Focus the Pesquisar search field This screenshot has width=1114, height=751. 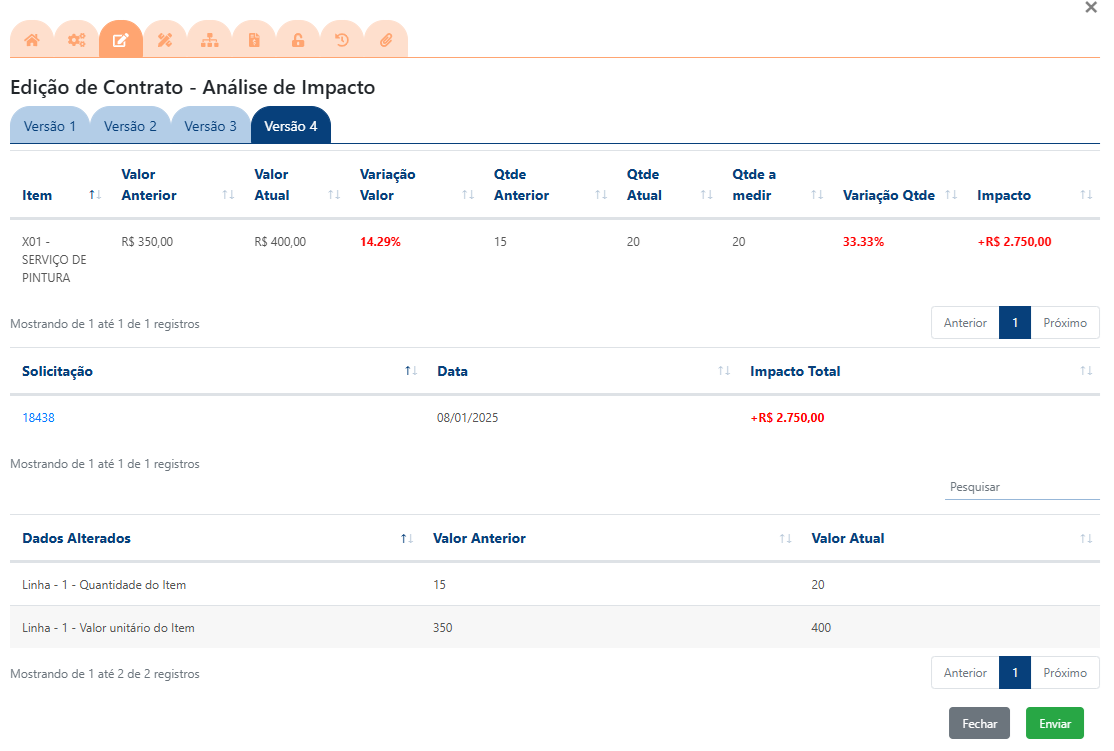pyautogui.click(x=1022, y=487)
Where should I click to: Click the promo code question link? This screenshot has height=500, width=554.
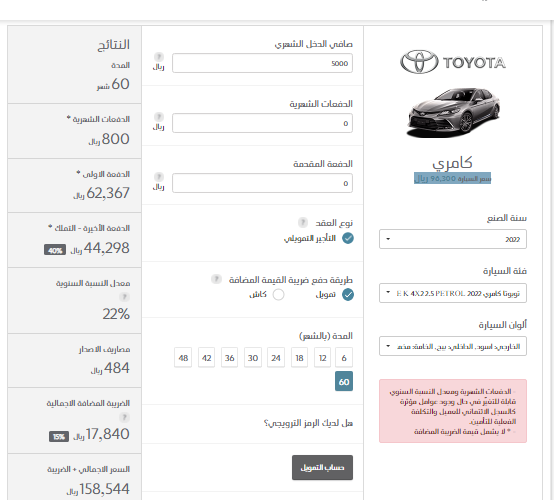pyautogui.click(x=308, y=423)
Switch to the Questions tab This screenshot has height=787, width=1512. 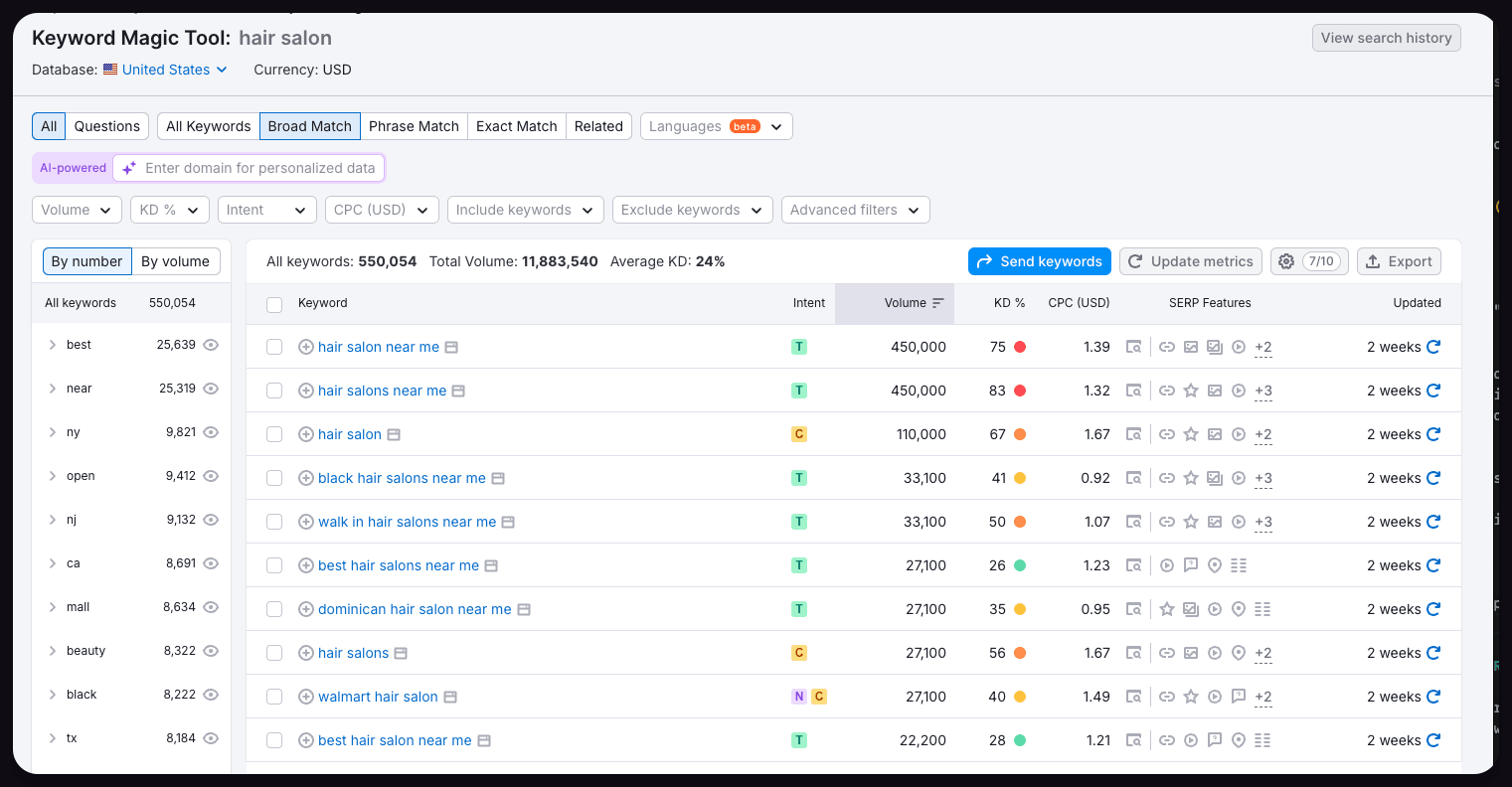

==

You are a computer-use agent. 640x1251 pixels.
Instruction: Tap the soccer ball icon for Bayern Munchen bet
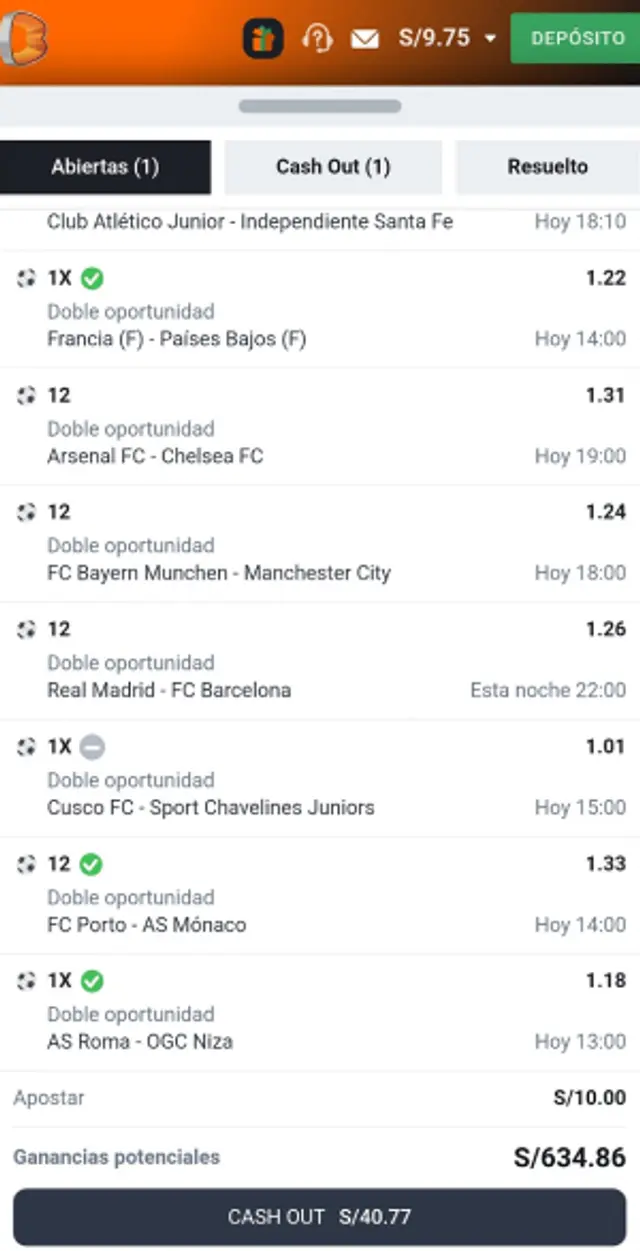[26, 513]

▸ **REQUIRED WORK**:
Starting from the line with "Where should I" in the records above, repeat each line exactly until you have written the line with "Switch to the", then stop; drop the pictures.

▸ **EXERCISE RESPONSE**:
Where should I click to: Click the promo code question link? This screenshot has height=500, width=554.
pyautogui.click(x=308, y=423)
Switch to the Questions tab This screenshot has height=787, width=1512. 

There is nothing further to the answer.